1. Communicate with Employees
Although there is no longer a federal designation of “public health emergency,” it is still important for employers to ensure that there are protocols in place to support the health and safety of employees. Employers might consider reminding employees of the expectations and protocols to follow if they have cold, flu, or COVID-19 symptoms. For example, what should the employee do, should the employee report to work, should they contact a supervisor or human resources, will the time off be paid, and what are the protocols that must be followed in order to return to the workplace? Additionally, employees should understand the protocol with regard to COVID-19 infection and exposure including isolation/quarantine expectations and the protocol to return to work.

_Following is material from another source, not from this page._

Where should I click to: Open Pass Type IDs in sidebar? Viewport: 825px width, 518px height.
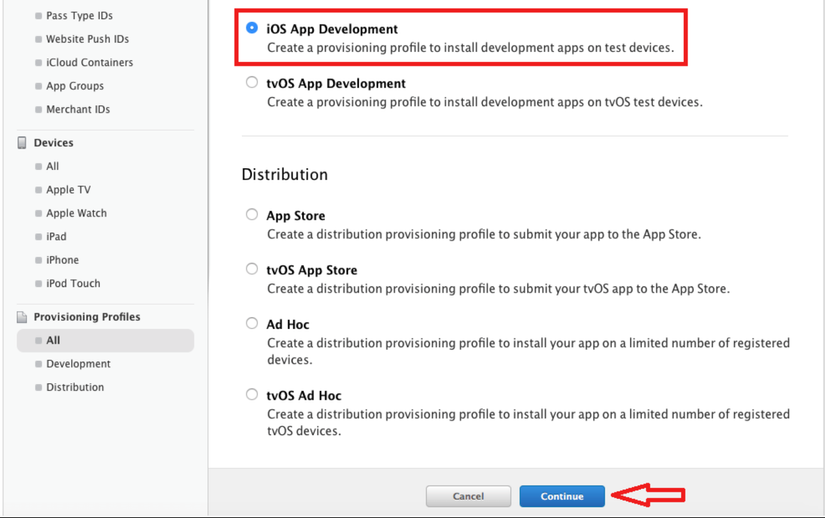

Employers might also consider communicating to employees about the sick leave or paid time off policy, including appropriate reasons to take sick time or paid time off, protocols for requesting time off, and the manner in which the company will support employees who need time off (e.g., coverage of work). Employees could be reminded that sick time or other paid time off is available and encouraged to take it when needed for themselves or their family members. In addition, employers can remind employees that other leave or benefits may be available in the event that the employee is ill with a more serious health condition including state and/or federal Family and Medical Leave, short-term or long-term disability insurance, workers’ compensation insurance for illness related to the workplace, among other leave and benefits.
2. Prepare the Physical Workplace
Employers may also want to consider putting in place protocols to reduce the spread of illness in the workplace. During the pandemic, manufacturers may have been subject to executive orders and laws that required them to maintain and provide sanitizer and facemasks, regularly clean equipment and shared spaces, minimize physical contact, limit nonessential visitors to the workplace, encourage employees to wash their hands regularly, provide cleaning products, among other protocols. Employers, including manufacturers who may have employees working closely together, may consider whether such protocols should be implemented this season, when cold, flu, and COVID-19 symptoms may be on the rise in order to limit the spread of illness.

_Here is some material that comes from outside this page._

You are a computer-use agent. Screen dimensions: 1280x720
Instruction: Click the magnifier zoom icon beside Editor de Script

3. Plan for Business Continuity
Employers, especially manufacturers that are busy at this time of year, may need to consider the possibility that operations could be disrupted due to absences during the colder months. To that end, it is important to ensure that any personnel including managers, supervisors, and human resources, understand the applicable sick and other paid time off and absenteeism policies as well as the disciplinary action that should be considered if time off or leave is misused; such personnel should also understand how to communicate the company’s expectations around time off and manage any related issues that may arise. In addition, operational leaders may need to create a contingency plan in the event of widespread or excessive absenteeism to ensure that they are able to meet such challenges; this could include cross-training employees, creating a relationship with a temporary staffing agency in case temporary staff may be needed, among other action items. There may also be creative ways to incentivize employees to work during the fall/winter and holiday season including providing bonuses, paying the value of unused vacation or paid time off at year-end, among other offerings.